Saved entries
# # # # #
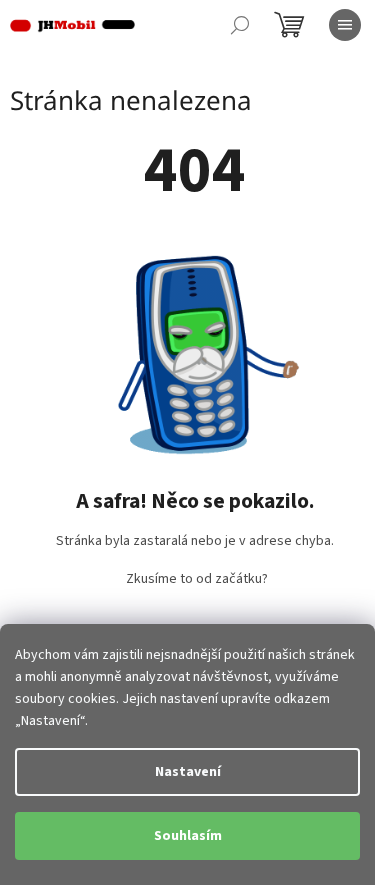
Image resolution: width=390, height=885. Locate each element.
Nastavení (188, 772)
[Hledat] (240, 25)
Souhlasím (188, 836)
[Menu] (345, 25)
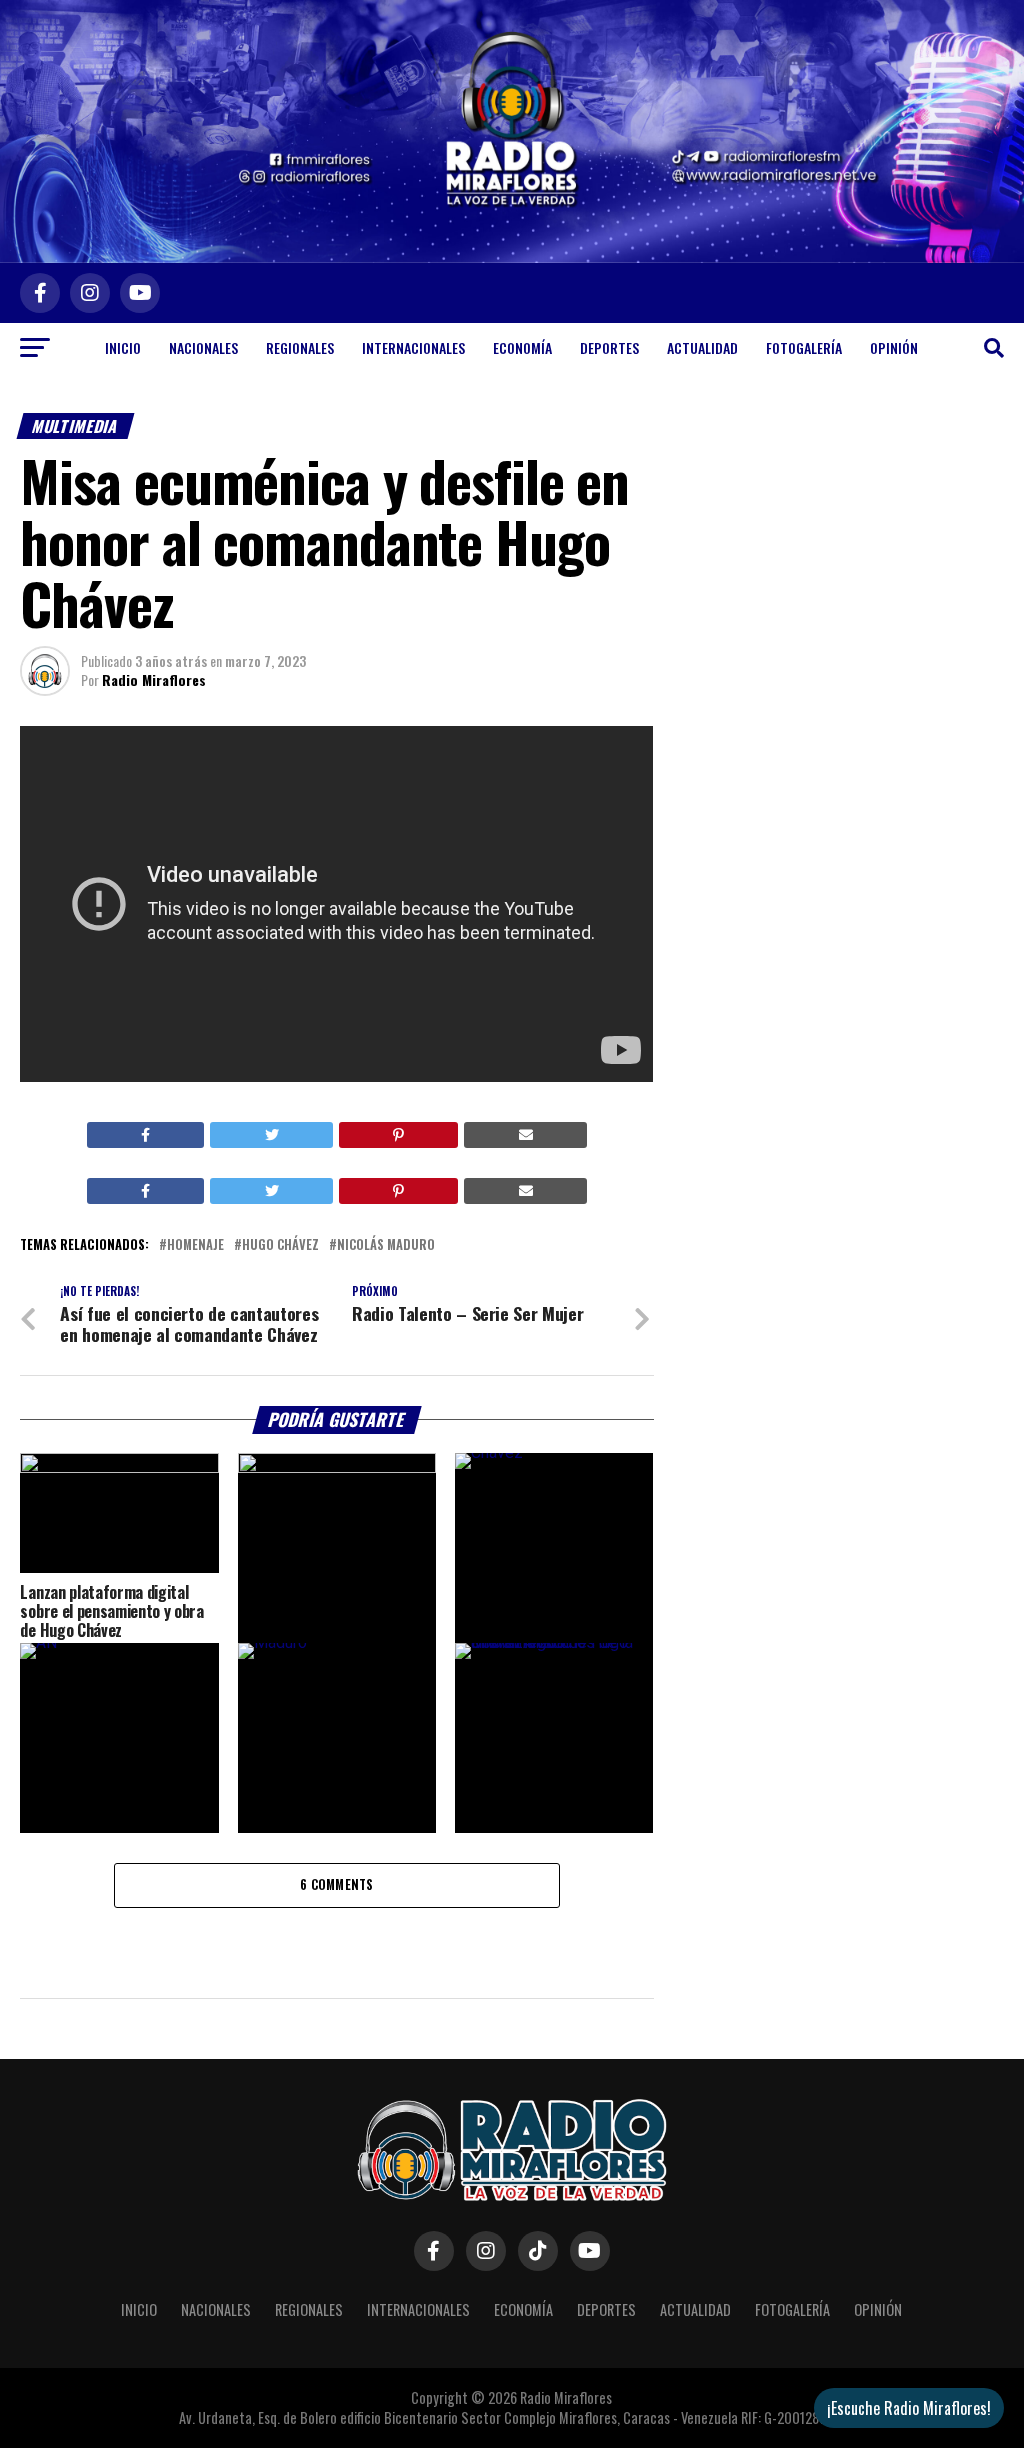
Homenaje (195, 1245)
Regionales (300, 347)
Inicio (123, 347)
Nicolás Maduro (386, 1245)
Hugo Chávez (280, 1245)
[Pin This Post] (399, 1135)
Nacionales (203, 347)
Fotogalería (804, 347)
# # # # #
[Brief] Return the lines exactly as they stand, from the start of the entries through the line holding "Hugo Chávez (280, 1245)"; omit the pictures.

[Answer box]
Image resolution: width=390, height=885. Locate each element.
Nastavení (188, 772)
[Hledat] (240, 25)
Souhlasím (188, 836)
[Menu] (345, 25)
Homenaje (195, 1245)
Regionales (300, 347)
Inicio (123, 347)
Nicolás Maduro (386, 1245)
Hugo Chávez (280, 1245)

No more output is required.